Another point that came up during Yoon’s speech is the plan to put up a Kenyan assembly plant. This, he said, would only be possible if the government revised its tax mechanism to favour its feasibility, as well as formulating policies to counter the importation and sale of counterfeit products.
In Samsung’s defence, Kenya’s ICT regulator the Communications Authority (CA) war against counterfeit devices is sporadic at best. It appears that the institution, as well as other governing bodies has failed or is reluctant to implementing regulations to deal with this menace in one strike. In some cases, the CA raids a handful retailers, confiscate fake property and sit back without any form of enforcement. Our guess is that this is the concern that Samsung wants to be addressed in the first place.

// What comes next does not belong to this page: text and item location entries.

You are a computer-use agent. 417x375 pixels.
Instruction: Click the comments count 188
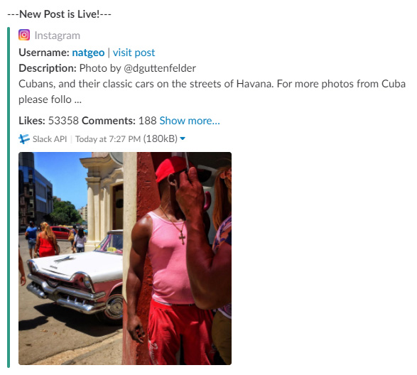coord(147,121)
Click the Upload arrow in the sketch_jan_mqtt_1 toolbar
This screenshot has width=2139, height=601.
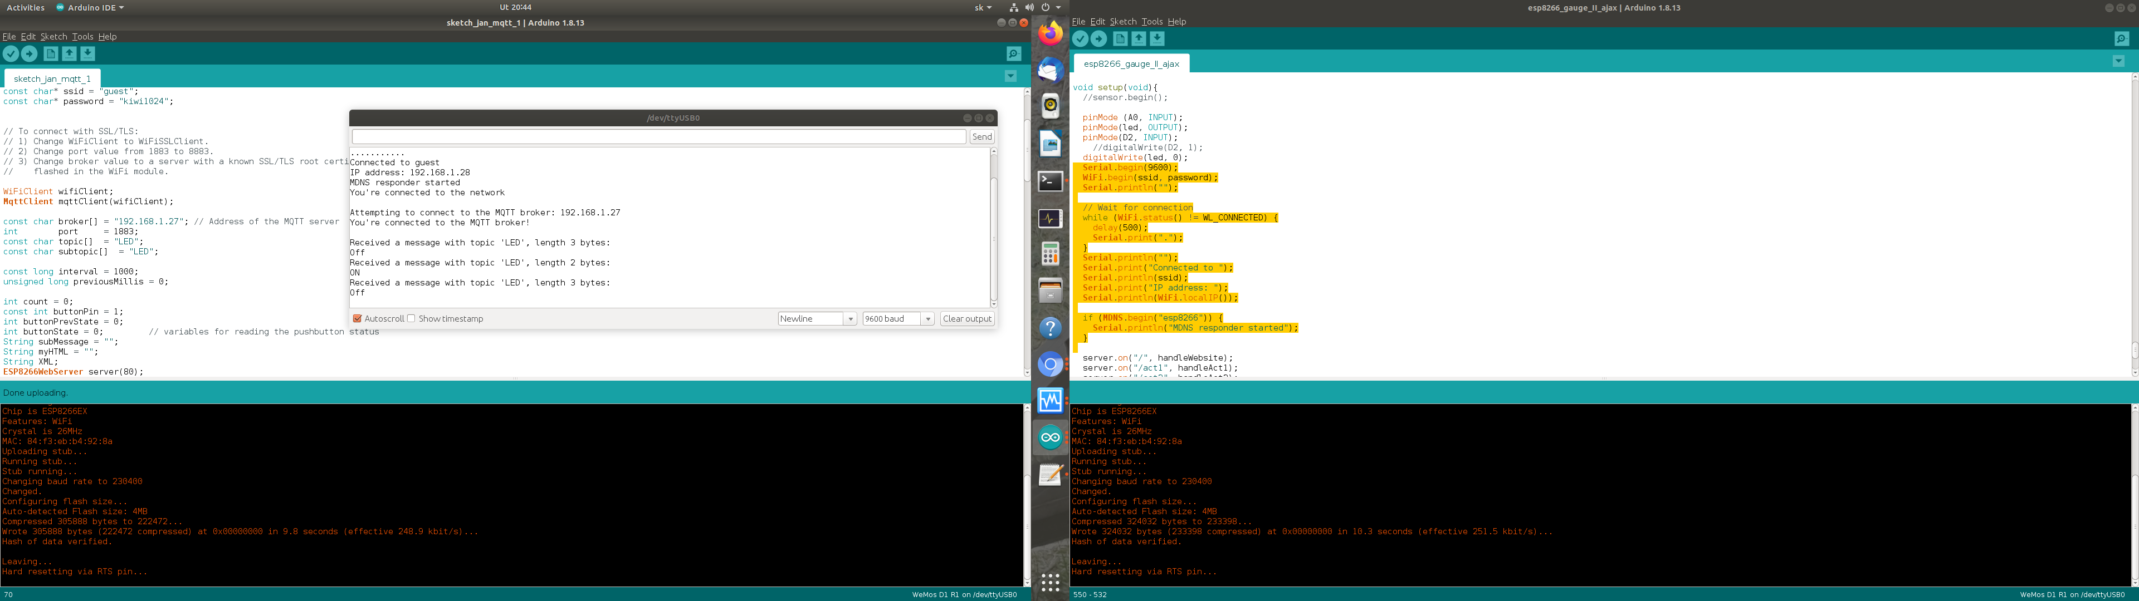(x=29, y=54)
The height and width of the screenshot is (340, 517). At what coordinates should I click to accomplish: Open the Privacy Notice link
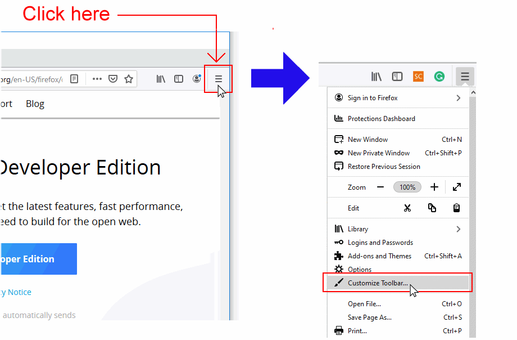[x=16, y=292]
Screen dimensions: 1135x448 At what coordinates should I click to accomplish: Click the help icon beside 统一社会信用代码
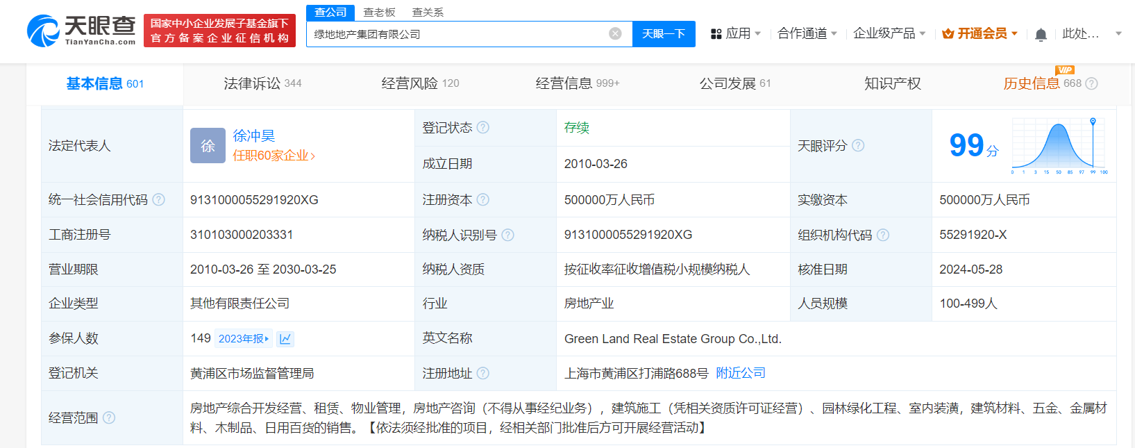coord(159,200)
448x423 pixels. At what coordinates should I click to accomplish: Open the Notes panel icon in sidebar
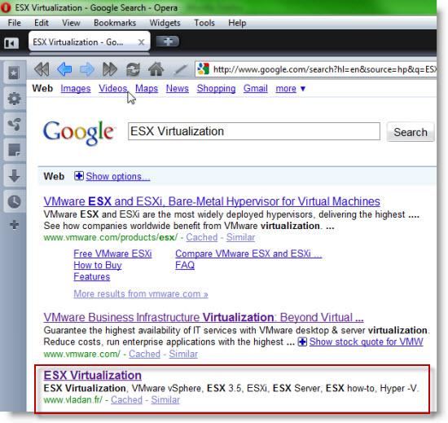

Sadly, a tweet sent by the KenyanWallStreet states that local authorities have failed to find a middle ground with Samsung’s demands, which has forced the electronics giant to pull out from its initial plan. It should be noted that these are unconfirmed reports as an official word regarding the matter is yet to go live.
Samsung Electronics Ditches plans to establish an assembly plant in Kenya citing failure by Govt to put in place mechanisms that would protect local manufacturers from cheap electronic imports (The Standard) pic.twitter.com/LJGVpb6Krd
— Kenyan Wall Street (@kenyanwalstreet) January 16, 2018
Still on the tweet, Samsung apparently wants to be protected from ‘cheap’ Chinese imports, which, frankly is as absurd as it sounds. Several genuine Chinese firms with quality products have established local offices and ousted Samsung out of key markets such as the mobile segments that is primarily ruled by Tecno and Infinix. Notably, these are brands that have navigated multiple setbacks to establish their brands, and Samsung should have done the same thing (by checking its ambitiously ridiculous prices and reduced marketing) as the competition offers better deals than what it brings to the table.
Admittedly, a local manufacturing/assembly plant is a welcome idea from an economic perspective. Also, several hurdles must be overcome guarantee its existence. We just hope that the company drops its anticompetitive tact that clearly targets the demise of established brands.